Typically, lots of parents of girls either don’t talk about masturbation or they tell their daughters “don’t do it”. Whereas parents of boys tend to adopt a sort of “don’t ask, don’t tell” attitude on the subject, unless it comes up, then they might say “boys will be boys” and may look the other way. Here’s the thing: you as the parent are entitled to have your own views and opinions on this topic. Obviously. If you do not believe it’s ok to masturbate and wish to share that with your children, that’s your right as the parent. You should share that as your belief / values (religious or otherwise), but make sure to give accurate, factual information about masturbation as well. No, hair will NOT grow on your palms. No, you will NOT go blind. No, it won’t hurt you. Marcia caught me off guard when she asked me if I masturbated (I shoulda seen that coming…) and you can read how I answered the question honestly.

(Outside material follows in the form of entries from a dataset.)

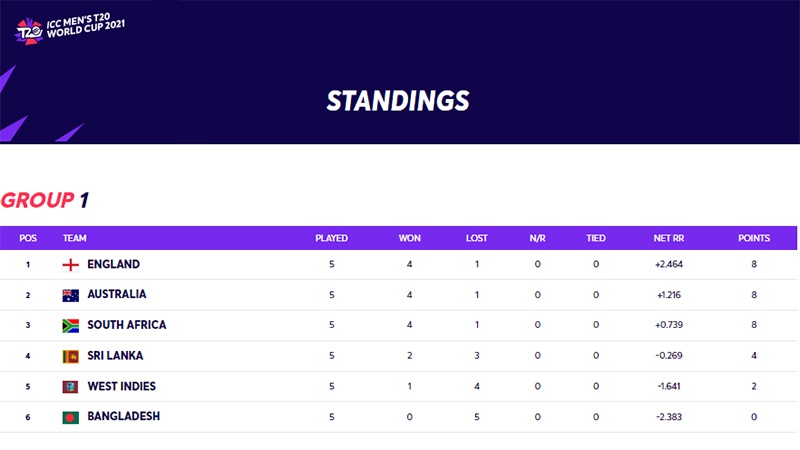The image size is (800, 450).
Task: Click the POINTS column header
Action: [x=754, y=239]
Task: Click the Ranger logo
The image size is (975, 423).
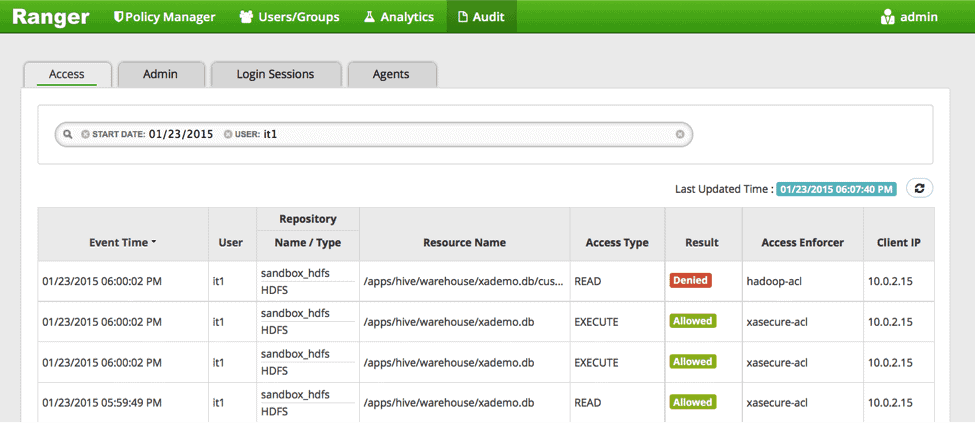Action: click(x=50, y=17)
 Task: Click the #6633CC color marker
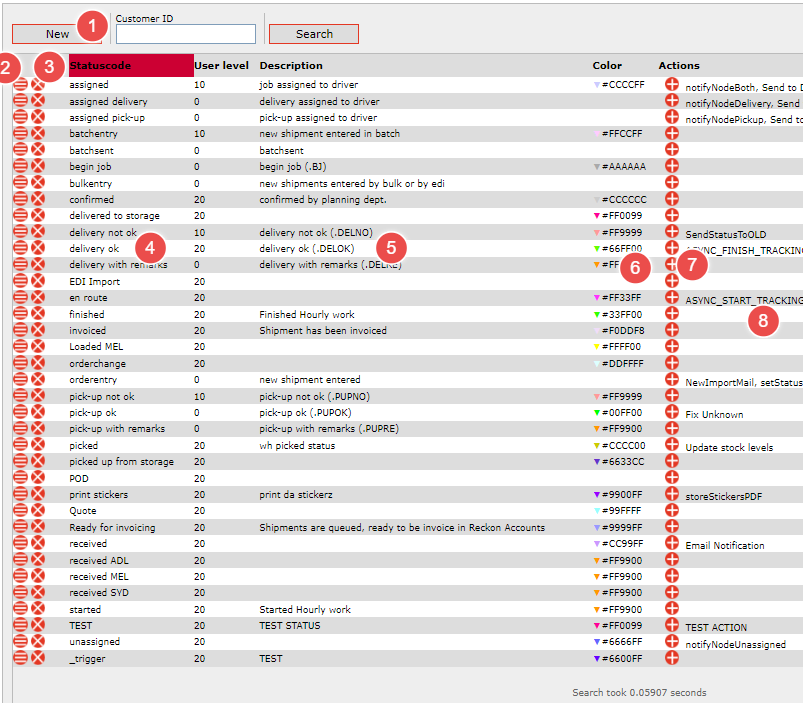click(596, 462)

Bottom line, parents who shame their children around masturbation are really messing with their kids’ heads. If parents tell their children things that are not true about masturbation, it creates a huge amount of anxiety and/or cognitive dissonance (a discomfort caused by holding conflicting ideas simultaneously) in the children;”I’m not supposed to do this touching myself thing, but it feels so good!” I understand it isn’t anything parents want to talk about with their children; however, it goes right along with teaching them about the changes that occur in their bodies as they grow. I can’t imagine how freaked out I would be if I was a boy and woke up after a wet dream but had no idea if that was normal. It’s an uncomfortable conversation but it’s totally ok to acknowledge such. If it fits for you, you can say, “my mom/dad/parent didn’t talk to me about this and I kinda wish they did. I’m nervous now talking to you about this but I want to be her
e for you because there’s a lot of information out there and not all of it is good. I want you to have the correct answers. If I don’t know the answer, I’ll go find out and get back to you.”

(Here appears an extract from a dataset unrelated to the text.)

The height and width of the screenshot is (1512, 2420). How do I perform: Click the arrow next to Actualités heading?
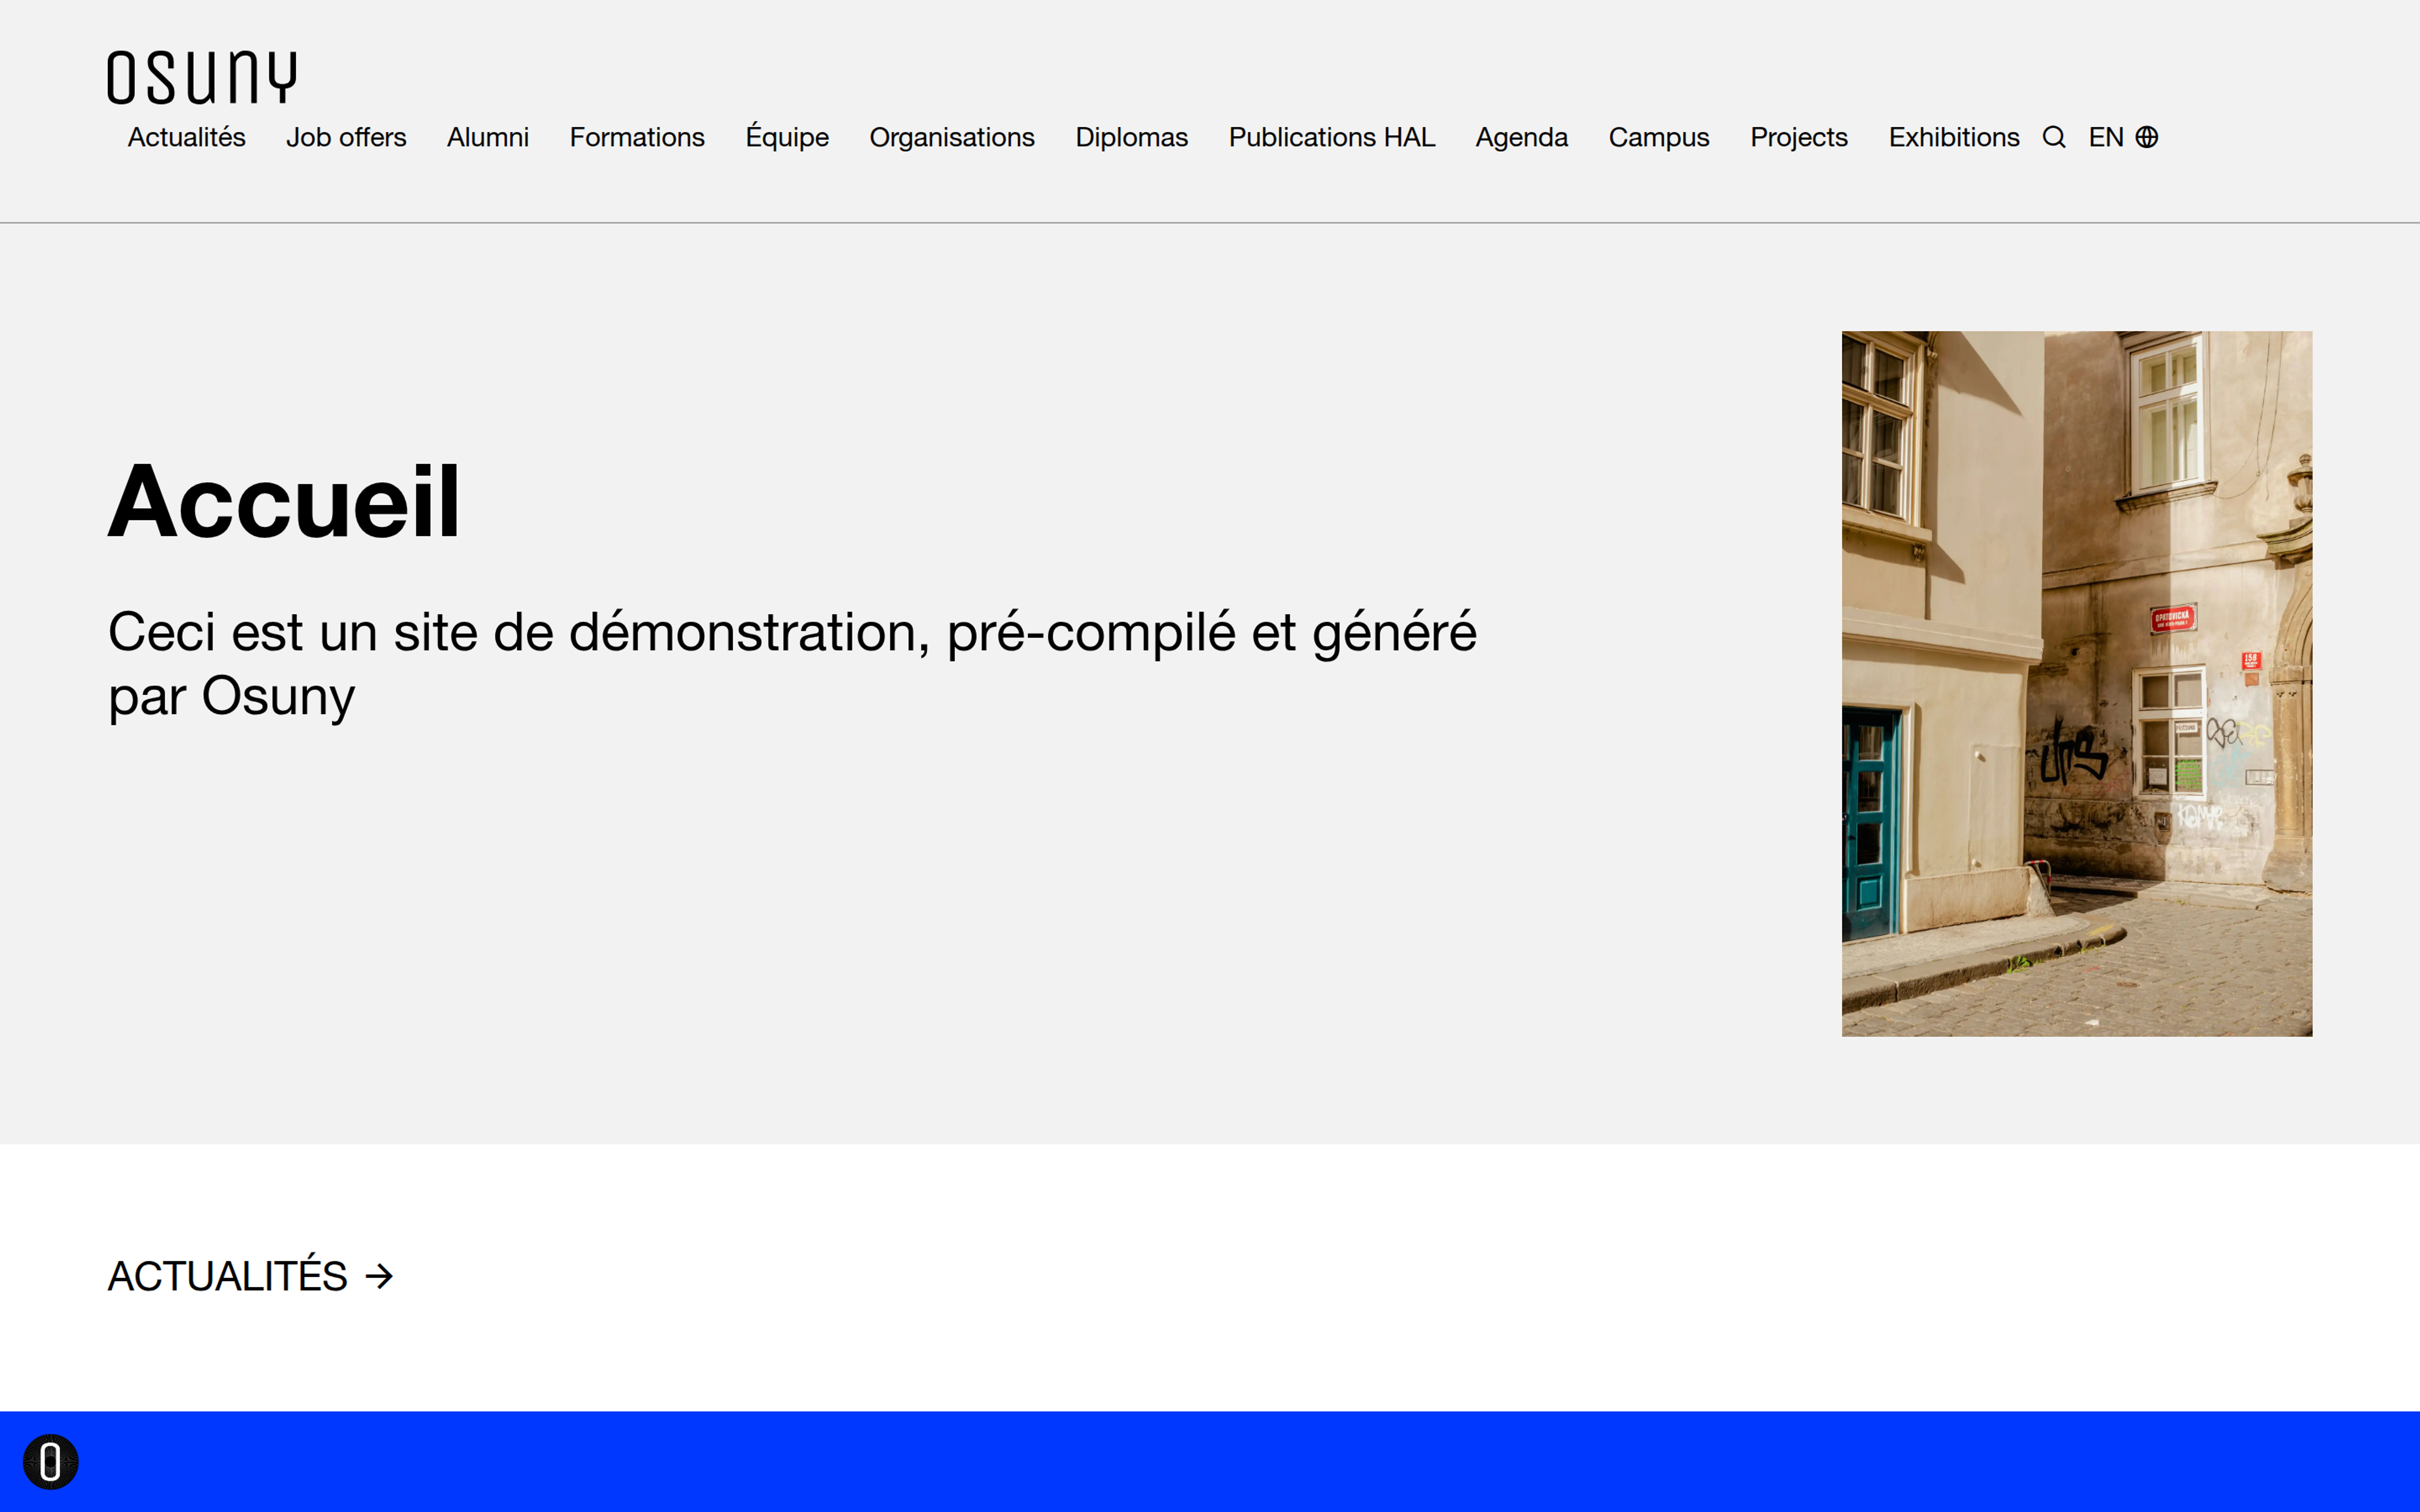pos(379,1276)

So, how can something that feels so good, really be so “wrong”? Masturbation is self-love. It is instructional and helps an individual understand the functioning of his/her body. It helps relieve menstrual cramps. It improves one’s mood. It relieves stress. Most importantly the concern for most parents is this: it allows a person to be sexual without engaging another person, or risk contracting STI’s, or risk getting pregnant. This is one of my favorite videos of having this talk:
Uncle Andy and the masturbation talk
Can someone tell me, what ARE the drawbacks again?

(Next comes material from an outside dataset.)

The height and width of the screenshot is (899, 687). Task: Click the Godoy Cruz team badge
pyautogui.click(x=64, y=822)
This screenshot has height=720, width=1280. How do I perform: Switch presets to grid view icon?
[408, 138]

Good post; definitely sharing this.
I think alot of the parents who don’t encourage or talk about masturbation are afraid that if their kids masturbate it will make them want to be more sexually active. The idea that masturbating will make their kids more inclined to have sex with others or become promiscuous.
I think sometimes it’s just the prospect of your kid being sexual at all that is scary…Not something parents want to think about
I completely agree that it’s important to get past the awkwardness of the situation and talk to your kids. Children hear so many things about sex and you have an opprotunity to be the first person to tell them about their body. I was told as a kid that masturbation was wrong and it threw me off my game for a long time. Now I talk about sex freely, some would say too openly, and I think that’s because being told everything, including self pleasing was wrong as a kid, made me rebel in a way. I meet people all the time who ask me sex questions they feel are uncomfortable because they see that I’m open. Usually they just need someone to tell them they are not a freak. I’m always suprised when women think that it’s super rare that women masturbate…I think it starts in the home. I loved this article…Just be open with your kids!